New research show younger age is associated with a non-response to biologic agents.
New biologic agents have improved the management of severe eosinophilic asthma in recent years, but clinically, researchers have observed a heterogeneous response to these therapies, resulting in the occasional need to transition to alternative biologic therapies.
In a new study planned to be presented at the American Thoracic Society (ATS) 2020 International Conference a team led by Reihman, Division of Pulmonary Sciences and Critical Care Medicine at the University of Colorado, examined why some patients do not response to interleukin 5 (IL-5)-targeting monoclonal antibodies.
In the new trial, the investigators examined 42 patients, 32 of which were classified as responders (76%) and 10 of which were categorized as non-responders (24%). Each patient was treated in the University of Colorado’s Severe Asthma Program from 2016-2019 with a clinical diagnosis of severe eosinophilic asthma and 1 or more follow-up clinic visits within 1 year after initiation of biologic therapy.
Patients were considered responders if they continued initial prescribed biologic agent or switch their biologic for a non-clinical reason. Non-responders were defined at participant whose biologic agent were switched because of worsened asthma, worsened sinus symptoms, or side effects caused by the medication.
The investigators performed a subgroup analysis in the subset of patients who failed an anti-IL5 antibody to identify the clinical predictors of treatment failure.
The investigators also tested for differences between responders and non-responders using the Mann-Whitney U and Fisher’s exact test.
In the non-responders group, half failed mepolizumab, while 30% failed reslizumab and 20% failed benralizumab.
The investigators did not find significant differences between the responder and non-responder groups based on sex, smoking status, body mass index, baseline pulmonary function, asthma control test score, fractional excretion of nitric oxide, peripheral eosinophil count, or immunoglobulin E levels.

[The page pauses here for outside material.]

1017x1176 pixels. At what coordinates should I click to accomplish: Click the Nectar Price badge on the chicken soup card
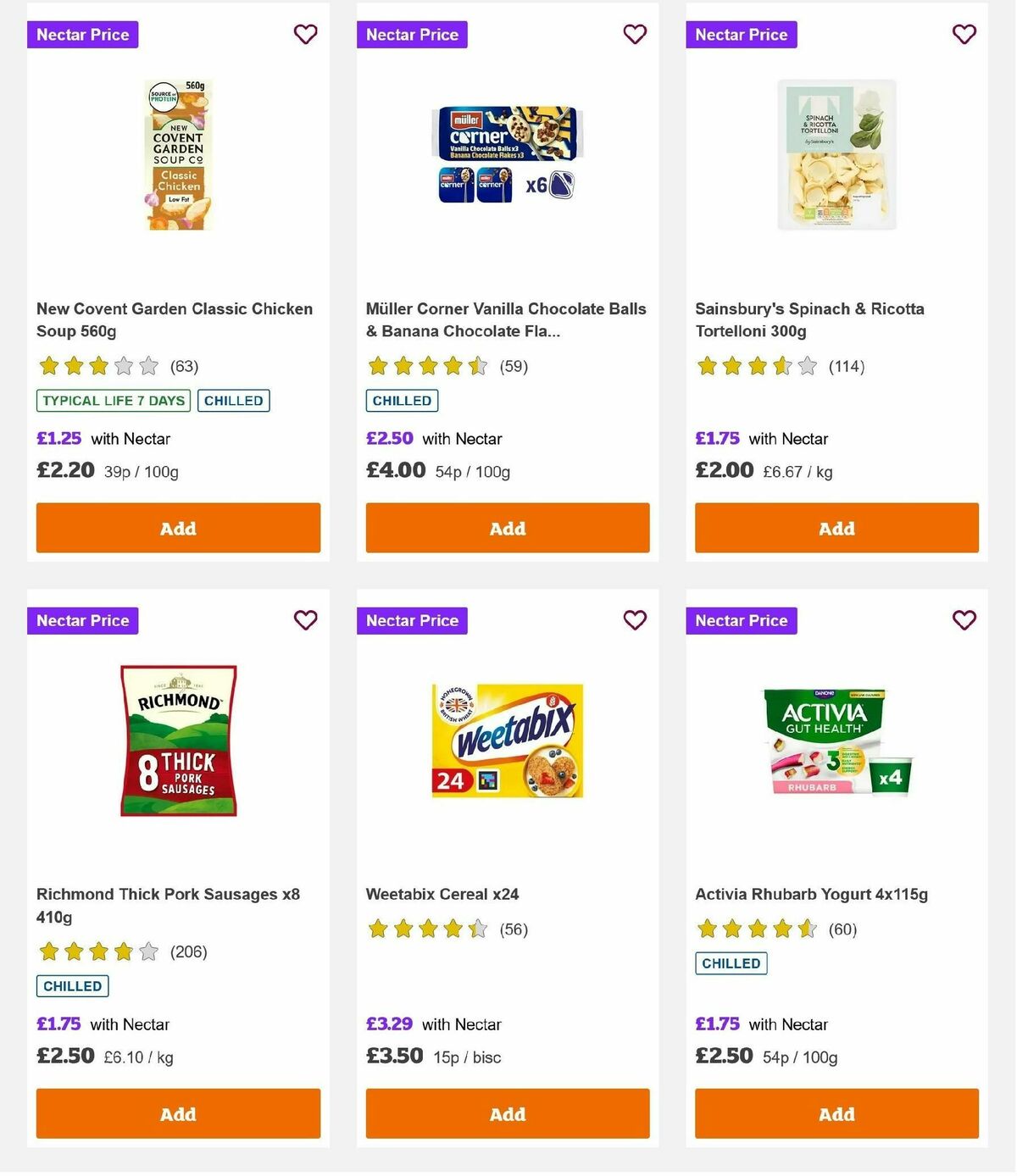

In the subgroup analysis, the investigators found younger age was associated with mepolizumab and reslizumab (n = 16) biologic failure in non-responders compared to responders (mean age 55 vs 62 years; P <0.05). Non-responders also had an increased number of exacerbations the year prior to biologic therapy initiation (P <0.05).
“In this preliminary analysis, we found one quarter of severe asthmatics initiated on biologic therapy failed treatment and required switch to an alternative biologic agent. 80% of non-responders exhibited treatment failure to an anti-IL5 monoclonal antibody (mepolizumab or reslizumab),” the authors wrote. “Future evaluation of a larger cohort of patients and further investigation of additional biomarkers will allow us to further investigate clinical and molecular predictors for anti-IL5 treatment failure.”
In September, the US Food and Drug Administration approved mepolizumab as the first biologic indicated for children between 6-11 years old with severe eosinophilic asthma.
The 40 mg subcutaneous injection therapy was previously approved as an add-on maintenance drug for patients with severe eosinophilic asthma aged 12 years and older. Its emphasis on the prevention of eosinophil-binding has been shown to reduce eosinophil counts in patients without completing depleting them.
The study, “Clinical Predictors of Treatment Failure to Anti-IL5 Therapy in Severe Eosinophilic Asthma Add to Itinerary,” was published online by the ATS International Conference.